知っておいてほしい統計

2022.12.01
奥山 絢子
  • 2022/12
  • 看護師・保健師・助産師:奥山 絢子

 皆さん、はじめまして、この4月から聖路加国際大学で教員をしている奥山です。私はこれまで多くの人に支えていただきながら、仕事をしてきました。本日は、がん疫学分野での勤務経験から、国民の皆様、そして看護職にも知っておいてほしいなと思うがんの統計についてお話をさせていただきたいと思います。

 がん医療を評価する一つの指標として、生存率があります。一般に診断後あるいは治療後5年経過したときの生存率が治癒の目安とされています。この生存率について、日本での最新(執筆時点2022年11月)の大規模調査データとして、国立がん研究センターのがん情報サービスで公開されている院内がん登録生存率集計があるのをご存知でしょうか。院内がん登録とは、全国の国が指定するがん診療連携拠点病院等を中心にがん診療を担っている病院から集めている情報です。悉皆性のある全国がん登録よりも国際病期分類などより詳細ながん情報を収集しています。国立がん研究センターにおいて、この院内がん登録を用いて、これまでがん患者さんの3年、5年、10年生存率を公表し、そしてより情報を活用していただけるように院内がん登録生存率集計結果閲覧システム(https://hbcr-survival.ganjoho.jp/)を開発してきました。現在、胃がん、大腸がん(結腸・直腸がん)、肝細胞がん、肝内胆管がん、非小細胞肺がん、小細胞肺がん、乳がん、食道がん、膵臓がん、前立腺がん、子宮頚がん、子宮体がん、膀胱がん、胆のうがんなど主に上皮性由来の25のがんの生存率について、病期、年齢、性別、手術の有無別に生存率を調べることができます。
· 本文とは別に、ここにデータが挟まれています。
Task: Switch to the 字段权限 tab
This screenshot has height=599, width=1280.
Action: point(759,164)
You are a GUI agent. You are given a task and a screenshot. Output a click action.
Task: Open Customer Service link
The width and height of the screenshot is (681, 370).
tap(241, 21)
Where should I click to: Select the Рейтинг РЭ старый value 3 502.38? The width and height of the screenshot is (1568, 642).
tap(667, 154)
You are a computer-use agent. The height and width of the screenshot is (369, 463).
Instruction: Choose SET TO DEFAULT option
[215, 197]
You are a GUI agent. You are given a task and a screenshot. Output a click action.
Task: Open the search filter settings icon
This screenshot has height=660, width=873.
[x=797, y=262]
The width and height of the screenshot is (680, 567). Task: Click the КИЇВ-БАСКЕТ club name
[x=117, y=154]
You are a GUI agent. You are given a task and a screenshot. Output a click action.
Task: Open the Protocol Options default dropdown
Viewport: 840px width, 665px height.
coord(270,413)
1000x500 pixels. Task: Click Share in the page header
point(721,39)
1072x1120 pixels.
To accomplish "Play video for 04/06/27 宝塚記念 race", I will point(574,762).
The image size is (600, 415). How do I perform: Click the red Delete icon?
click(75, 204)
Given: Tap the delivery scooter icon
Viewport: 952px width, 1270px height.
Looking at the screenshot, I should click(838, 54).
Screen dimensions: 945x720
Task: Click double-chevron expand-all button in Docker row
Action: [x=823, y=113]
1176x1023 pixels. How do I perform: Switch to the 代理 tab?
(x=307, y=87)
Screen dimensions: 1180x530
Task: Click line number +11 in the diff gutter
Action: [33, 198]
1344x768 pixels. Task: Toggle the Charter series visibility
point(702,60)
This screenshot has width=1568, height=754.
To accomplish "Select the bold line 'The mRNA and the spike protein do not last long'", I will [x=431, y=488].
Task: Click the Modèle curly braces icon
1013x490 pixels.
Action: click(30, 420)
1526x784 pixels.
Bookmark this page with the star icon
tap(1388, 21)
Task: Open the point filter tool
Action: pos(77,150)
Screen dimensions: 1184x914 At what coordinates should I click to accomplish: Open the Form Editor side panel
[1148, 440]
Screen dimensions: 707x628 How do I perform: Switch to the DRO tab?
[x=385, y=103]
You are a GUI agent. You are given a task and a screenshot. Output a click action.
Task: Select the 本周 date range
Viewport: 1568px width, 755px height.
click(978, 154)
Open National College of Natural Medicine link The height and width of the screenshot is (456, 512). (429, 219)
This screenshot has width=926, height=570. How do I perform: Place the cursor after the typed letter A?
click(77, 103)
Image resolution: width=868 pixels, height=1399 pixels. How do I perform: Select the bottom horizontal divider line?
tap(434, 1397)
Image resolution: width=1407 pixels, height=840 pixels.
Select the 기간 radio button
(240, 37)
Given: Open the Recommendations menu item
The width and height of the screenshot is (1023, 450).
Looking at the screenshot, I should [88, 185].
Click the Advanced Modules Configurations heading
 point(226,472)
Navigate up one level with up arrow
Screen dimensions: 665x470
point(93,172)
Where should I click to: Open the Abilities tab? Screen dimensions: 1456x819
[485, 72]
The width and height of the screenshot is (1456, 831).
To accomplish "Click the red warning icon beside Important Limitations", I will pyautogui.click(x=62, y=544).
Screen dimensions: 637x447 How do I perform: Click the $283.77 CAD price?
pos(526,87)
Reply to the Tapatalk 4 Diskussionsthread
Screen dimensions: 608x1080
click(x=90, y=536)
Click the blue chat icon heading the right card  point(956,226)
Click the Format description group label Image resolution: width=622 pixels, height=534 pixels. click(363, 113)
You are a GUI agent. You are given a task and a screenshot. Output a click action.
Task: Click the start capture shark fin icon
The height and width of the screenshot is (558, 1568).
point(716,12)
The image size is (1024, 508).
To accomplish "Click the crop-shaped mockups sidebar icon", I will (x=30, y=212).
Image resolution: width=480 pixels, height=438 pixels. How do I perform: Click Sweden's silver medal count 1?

 今日はそんなデータの中から、がんの長期予後、10年生存率についてみてみたいと思います。全国の281施設で2009年にがんと診断された約29万件のデータを解析した結果をみると、全体で10年相対生存率は60.2%(平均年齢は66.8歳)でした。つまり、がんが見つかった人のおよそ6割が10年後も生存していらっしゃることがわかります。このデータは2009年にがんと診断された方のものですので、日々治療が進歩していることを考えると、現在はもう少し改善していることが期待されます。

 同じ病期(ステージ)でもがんの種類によって違うのはなぜでしょうか?これには、がんの進行する速さの違いや治療の難しさなどが影響していると考えられます。例えば、前立腺がんは男性が罹患するがんとして多いがんですが、比較的ゆっくりと進行する病気です。一方、小細胞肺がんは増殖速度が速く、転移しやすいため、生存率が低い傾向にあります。また病期が進むと治療が難しく、また再発や転移のリスクが高くなり、生存率が低くなります。

 国では科学的な根拠があるがん検診、つまりは国民のがんによる死亡を減らすことができるとして乳がん、子宮頸がん、大腸がん、胃がん、肺がんの5つのがん検診を推奨しています。これらのがん検診を皆さんが受診することで、日本全体でのがんの死亡率を減らしていくことができると言われています。

 こうした統計からみてよりよく生きるためのヒントを考えてみたいと思います。今回ご紹介した調査結果から、がん全体の10年生存率は約60%という高い数字であることがわかります。つまり、がんを患っても、長い間、生きられる可能性が高くなってきています。もちろん、まだ治療が難しいがんもあり、そうしたがんへの治療方法の開発が望まれます。二人に一人ががんになると言われる中で、がんと診断されたあともその方が少しでも自分らしく充実した生活を送れるように、医療関係者だけでなく、社会全体で患者さんや家族を支えていくことが重要ではないでしょうか。外来での化学療法等も増えています、仕事や育児を続けながら治療されている方もいます。がん患者さんだけではなく様々な病気等を抱えながら生活している人もたくさんいます。私たち一人一人がほんの少しでも周りの方々を思いやることを心がけることで、皆が暮らしやすい社会になるとよいなと思います。

*相対生存率とは、がん以外の死因による死亡の影響を調整した生存率です。